Consider only the red channel. You have 3 reference values (taken from your original photo): Rw for the white color, Rg for the gray and Rb for the black.
You want to find a function mapping Rb to 0, Rg to 128 and Rw to 255. With 3 references, you can't use a linear function if you want a perfect match, you have to use a polynomial function with a degree at least of N-1, N being the number of references to match.
The grey reference (here 128) is related to an 18% grey card (more info: Why is 18% grey considered to be in the middle for photography?). It may be different for your grey.
The function ax² + bx + c = v (1) is of degree 2, exactly what you want for a perfect match ("fitting") with 3 values. Now, you want to find a, b and c such as (1) is verified for Rb, Rg and Rw. In other words, you have 3 equations:
- a (Rb)² + b (Rb) + c = 0
- a (Rg)² + b (Rg) + c = 128
- a (Rw)² + b (Rw) + c = 255
Solving this equation is easy (but not related to photography).
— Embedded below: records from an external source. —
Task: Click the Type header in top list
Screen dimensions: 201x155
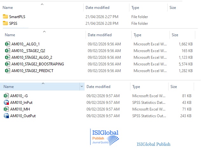Action: 135,8
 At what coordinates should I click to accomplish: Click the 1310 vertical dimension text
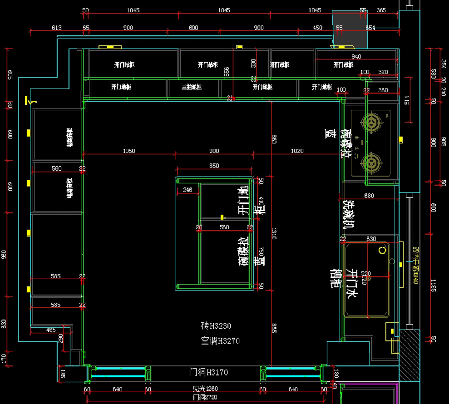[274, 233]
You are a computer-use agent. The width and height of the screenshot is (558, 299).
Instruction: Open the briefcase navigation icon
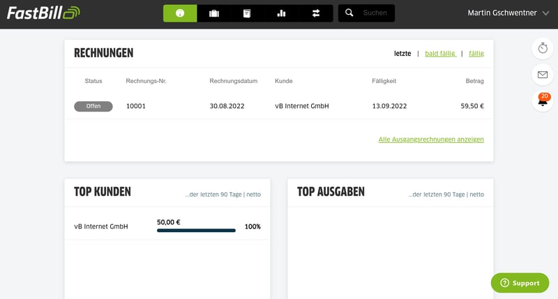coord(214,13)
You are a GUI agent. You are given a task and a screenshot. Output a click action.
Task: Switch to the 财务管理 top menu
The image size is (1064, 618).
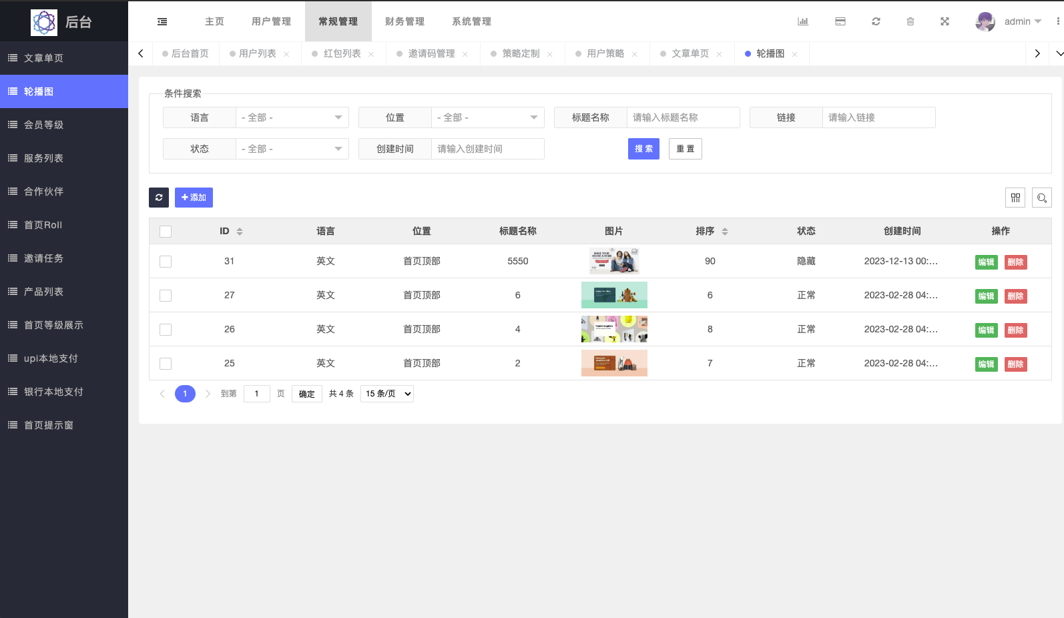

Once you have found a, b and c you can map any red value to a "calibrated" red. You may have negative values or values greater than 255, be careful.
An example maybe?
If Rb=10, Rg=100 and Rw=254, solving for (1) will yield a=-0.002449, b=1.6916 and c=-16.671 (need help ? Wolfram Alpha) so (1) <=> f(x)=-0.002449*x²+1.6916*x-16.671.
On the absciss (x-axis) lies your original values, on the ordinate (y-axis) the "calibrated" ones.
As you can see, all original values bellow 10 are mapped to negative values and should be set to 0... and values beyond 254 are mapped to values greater than 255. In fact, the [0,255] interval is mapped to [f(0),f(255)] = [-16.671,255.44].
If you don't want to clip your values (=losing information), you should use a new function to map [-16.671,255.44] to [0,255]. This function can be linear, such as ax+b.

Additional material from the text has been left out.